AWS Infrastructure Setup + CI/CD for Early-Stage Startups

The Challenge

Early-stage startups face a paradox: they need to move fast, but every shortcut in infrastructure becomes expensive technical debt within six months. Manual deployments lead to inconsistency between environments, "works on my machine" bugs, and late-night firefighting when production breaks differently from staging. The teams we work with typically have a few engineers, no dedicated DevOps person, and a product that's growing faster than their deployment process.

The cost of fixing infrastructure debt compounds quickly. An engineer spending two hours a week on manual deployment tasks is 100 hours a year — and that number only grows as the team scales. More critically, without environment parity, each deployment is a gamble: the thing that worked in staging may not work in production because the configurations diverged months ago.

The goal isn't to over-engineer. A two-person startup doesn't need Kubernetes, service meshes, or a multi-region active-active setup. What they need is something simple enough to maintain and solid enough to scale to Series A without a full infrastructure rebuild. That's the bar we build to.

Signs You Need This

Deployments happen via SSH or manual console clicks rather than an automated pipeline
Your staging environment differs from production in ways nobody fully understands
New engineers take more than a day to get a working local environment that mirrors production
Infrastructure changes aren't tracked in version control — nobody knows what was changed when
You've had a production incident caused by a configuration difference between environments
Your CTO or a senior investor has flagged infrastructure as a due diligence concern

How We Approach It

Discovery & Architecture Mapping

We start by understanding your application: language, framework, how it scales horizontally, what it connects to (databases, queues, third-party APIs), and what your team is comfortable operating. We review your current AWS account, map existing resources, and identify what needs to be imported into Terraform vs. rebuilt. We don't impose a Kubernetes cluster on a two-person team shipping a Rails app — we recommend ECS Fargate if container orchestration is needed and Lambda if it isn't.

REQUIREMENT 1. In the AWS infrastructure page, what is recommended for a team when container orchestration isn't needed?

Rows from a dataset:
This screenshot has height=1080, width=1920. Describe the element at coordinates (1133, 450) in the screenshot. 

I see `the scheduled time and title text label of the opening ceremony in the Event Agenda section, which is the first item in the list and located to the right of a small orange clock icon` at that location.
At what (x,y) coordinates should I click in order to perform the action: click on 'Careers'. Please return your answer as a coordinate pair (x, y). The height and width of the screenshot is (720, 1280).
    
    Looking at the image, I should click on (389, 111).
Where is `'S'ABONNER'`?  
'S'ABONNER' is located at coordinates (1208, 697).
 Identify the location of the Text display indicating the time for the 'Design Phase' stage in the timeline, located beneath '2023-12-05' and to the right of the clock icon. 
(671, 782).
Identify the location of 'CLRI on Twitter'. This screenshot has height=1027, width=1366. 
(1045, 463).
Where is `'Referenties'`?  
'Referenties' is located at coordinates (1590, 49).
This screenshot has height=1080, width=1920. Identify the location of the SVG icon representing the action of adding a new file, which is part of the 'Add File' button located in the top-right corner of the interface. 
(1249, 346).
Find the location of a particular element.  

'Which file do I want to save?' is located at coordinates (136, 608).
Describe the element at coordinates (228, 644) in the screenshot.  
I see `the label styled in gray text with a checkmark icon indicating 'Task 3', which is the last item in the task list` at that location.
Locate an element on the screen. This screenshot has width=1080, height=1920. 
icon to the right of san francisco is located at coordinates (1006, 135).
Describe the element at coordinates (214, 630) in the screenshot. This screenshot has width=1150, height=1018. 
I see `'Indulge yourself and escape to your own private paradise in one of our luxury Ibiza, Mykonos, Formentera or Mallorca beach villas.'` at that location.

REQUIREMENT 2. Turn the listing lines from the one holding "Describe the element at coordinates (214, 630)" through the end of the listing, inclusive, into a Markdown table with the columns Row and Line, skipping any blank lines.

EXERCISE OUTPUT 1. Lambda.

EXERCISE OUTPUT 2.
| Row | Line |
|---|---|
| 1 | Describe the element at coordinates (214, 630) in the screenshot. This screenshot has width=1150, height=1018.  |
| 2 | I see `'Indulge yourself and escape to your own private paradise in one of our luxury Ibiza, Mykonos, Formentera or Mallorca beach villas.'` at that location. |